= AIM OF THE TASK =
Report every line of the data below that contains the word "window", copying each line in full and counting only matches with the same capitalization.

*** ENTRIES SHOWN

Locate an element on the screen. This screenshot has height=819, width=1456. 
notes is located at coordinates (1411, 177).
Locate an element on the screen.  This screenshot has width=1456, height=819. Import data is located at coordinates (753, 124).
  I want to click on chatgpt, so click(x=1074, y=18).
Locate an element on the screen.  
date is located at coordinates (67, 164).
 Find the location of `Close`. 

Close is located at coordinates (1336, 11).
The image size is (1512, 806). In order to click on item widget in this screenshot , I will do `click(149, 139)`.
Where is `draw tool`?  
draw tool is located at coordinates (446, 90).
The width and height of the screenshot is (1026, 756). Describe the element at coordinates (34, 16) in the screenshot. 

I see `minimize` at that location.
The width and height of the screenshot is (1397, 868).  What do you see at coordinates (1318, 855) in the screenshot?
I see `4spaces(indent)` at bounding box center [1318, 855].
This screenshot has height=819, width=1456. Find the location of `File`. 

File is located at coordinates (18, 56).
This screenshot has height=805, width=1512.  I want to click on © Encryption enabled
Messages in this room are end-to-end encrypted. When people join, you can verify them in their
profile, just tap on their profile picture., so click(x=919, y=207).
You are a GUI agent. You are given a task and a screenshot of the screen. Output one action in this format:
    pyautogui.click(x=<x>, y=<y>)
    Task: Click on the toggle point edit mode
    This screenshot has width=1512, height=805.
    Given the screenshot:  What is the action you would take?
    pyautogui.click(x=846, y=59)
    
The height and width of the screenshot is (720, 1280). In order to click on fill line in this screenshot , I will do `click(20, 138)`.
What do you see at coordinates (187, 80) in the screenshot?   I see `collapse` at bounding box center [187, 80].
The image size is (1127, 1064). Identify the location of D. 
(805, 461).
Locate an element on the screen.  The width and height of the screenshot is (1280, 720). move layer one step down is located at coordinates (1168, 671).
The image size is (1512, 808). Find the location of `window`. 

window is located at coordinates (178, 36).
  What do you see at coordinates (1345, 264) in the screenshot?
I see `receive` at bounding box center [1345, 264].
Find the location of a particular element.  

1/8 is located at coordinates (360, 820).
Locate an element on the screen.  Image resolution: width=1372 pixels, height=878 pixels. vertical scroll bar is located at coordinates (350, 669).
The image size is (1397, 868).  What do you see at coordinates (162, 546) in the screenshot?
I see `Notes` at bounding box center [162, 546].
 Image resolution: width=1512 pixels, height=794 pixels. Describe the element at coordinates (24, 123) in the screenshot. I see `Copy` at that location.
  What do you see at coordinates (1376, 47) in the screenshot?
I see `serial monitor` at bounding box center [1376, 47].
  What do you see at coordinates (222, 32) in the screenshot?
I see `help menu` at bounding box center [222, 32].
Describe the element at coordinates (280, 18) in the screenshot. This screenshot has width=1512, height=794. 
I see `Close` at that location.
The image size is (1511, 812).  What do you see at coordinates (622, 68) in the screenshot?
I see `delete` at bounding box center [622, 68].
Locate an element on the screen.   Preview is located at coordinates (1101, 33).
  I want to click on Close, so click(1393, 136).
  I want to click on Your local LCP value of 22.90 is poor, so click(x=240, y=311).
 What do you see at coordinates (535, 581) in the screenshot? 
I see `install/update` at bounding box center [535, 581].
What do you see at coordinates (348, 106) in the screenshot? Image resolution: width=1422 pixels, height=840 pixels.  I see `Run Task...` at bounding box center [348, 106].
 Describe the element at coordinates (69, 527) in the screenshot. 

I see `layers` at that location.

******

= WRITTEN REPLY =
The image size is (1512, 808). Find the location of `window`. 
window is located at coordinates (178, 36).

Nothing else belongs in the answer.